Page 38 of The Last One Standing (Rogue X Ara #4)
“In the War of Brothers, she abandoned us—abandoned me. She said to wait for her, and I did. I waited for hours.” She spun a gold ring around her finger.
“She was supposed to bring reinforcements of some kind: a human army, ships, a creature, something. She said she had something that would turn the tides. Stryath counted on us, but she never came. Stryath died that night—the Draki line died that night.”
Ara asked incredulously, “All of that, and you still trust her to find this weapon?”
“I trust that she believes this weapon exists,” Iaso said. “Not that she’ll bring it to us when the time comes.
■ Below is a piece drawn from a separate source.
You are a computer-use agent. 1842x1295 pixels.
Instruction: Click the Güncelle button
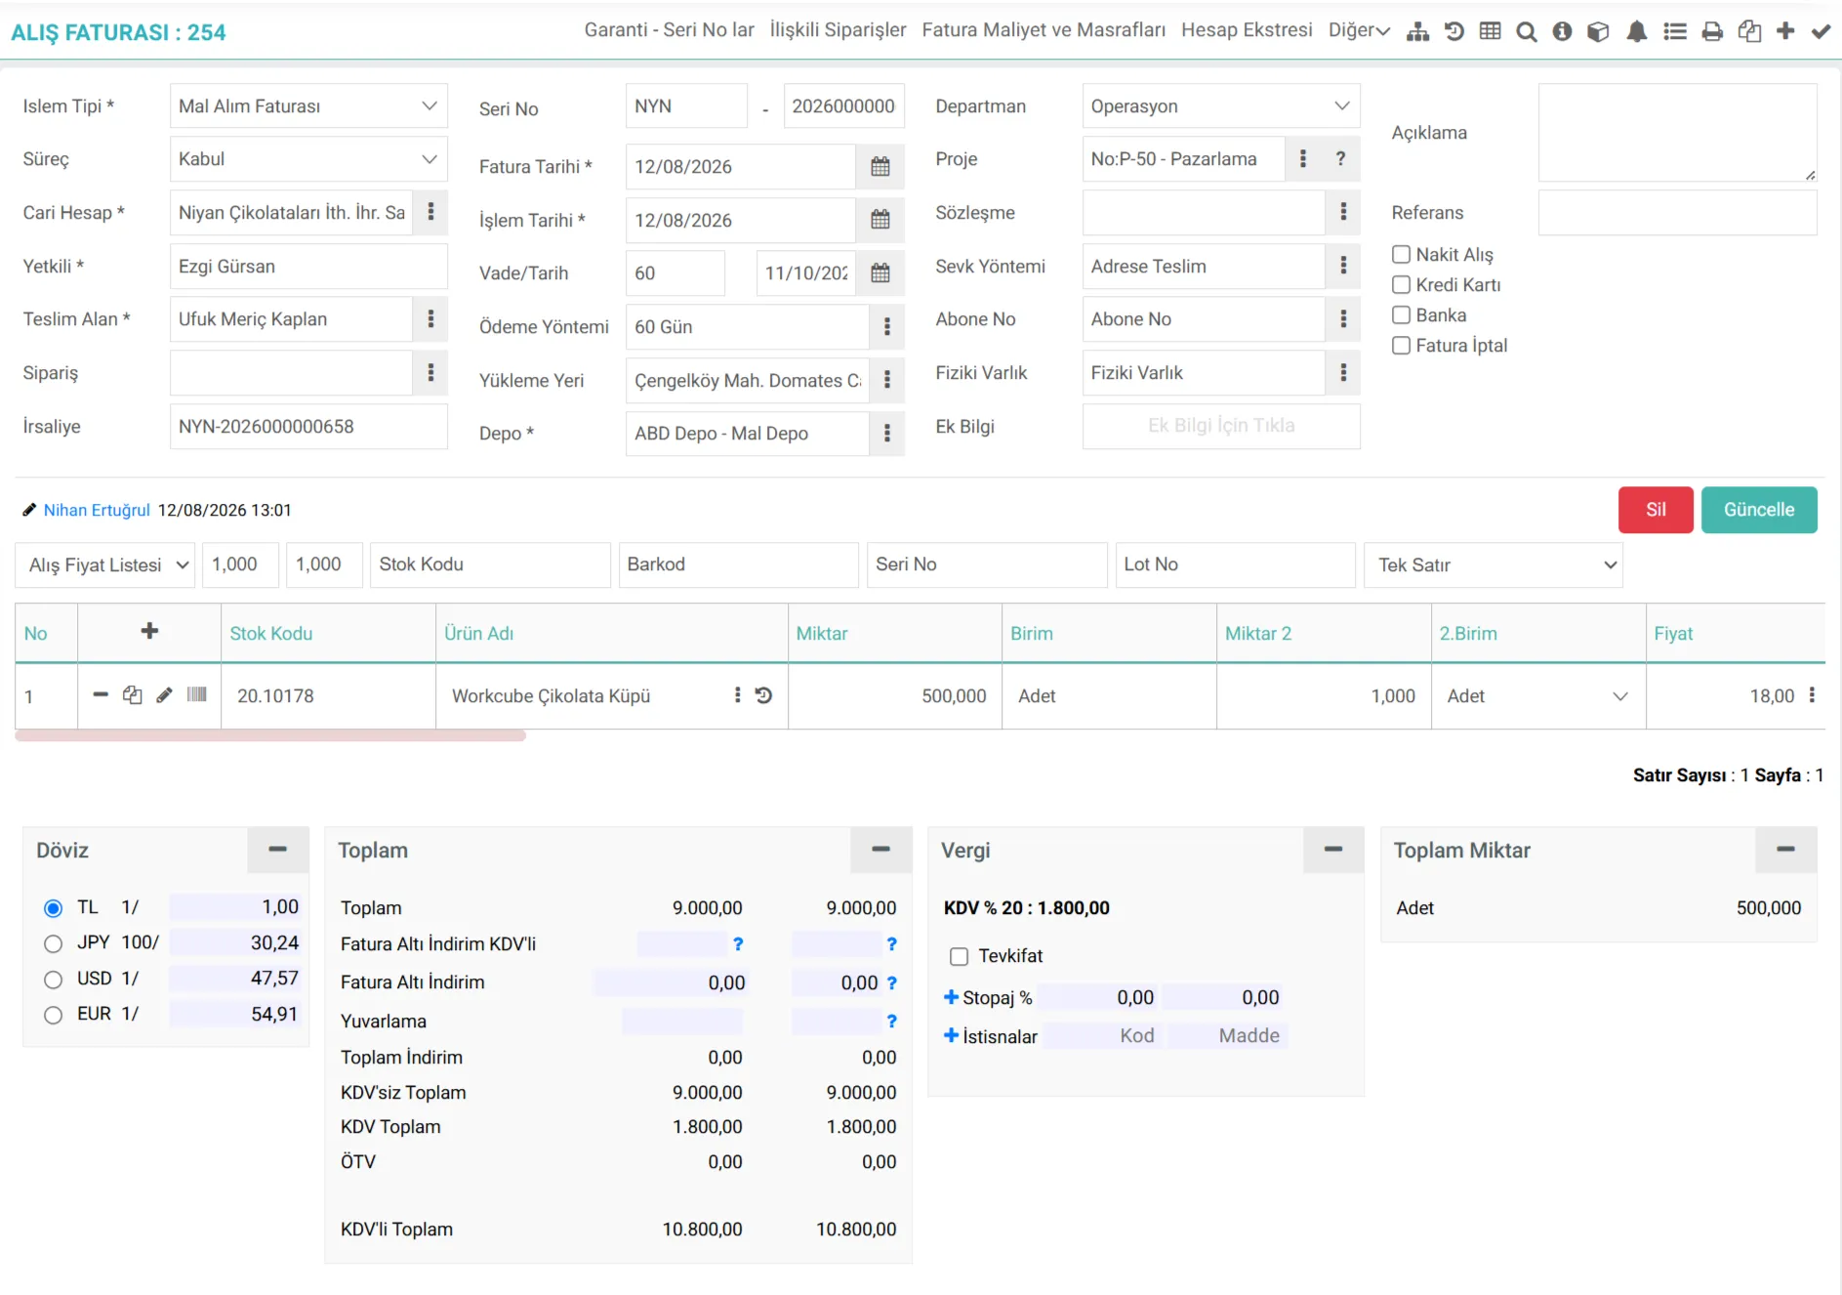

We’ll have to find it on our own.”
“First,” I ground out. “We’ll have to find it first .”
“Yes.” Iaso sighed and scanned the room. Finding an urn, she poured a hefty glass of wine.
“What was her excuse?” I demanded. “For not showing. For failing an entire kingdom, an entire bloodline.”
Her hand paused halfway to her mouth. She grimaced and uttered, “She never gave one.”
Red tinted my vision.
Where are you? I asked Guardian.
Close.
Moments later, his dark form flashed by the porthole, coasting over the waves.
Do you see Calypso?
Instead of words, he pulled me through his eyes. I blinked a few times, my hands gripping the table edge. Fuck, Guardian. Warn me next time.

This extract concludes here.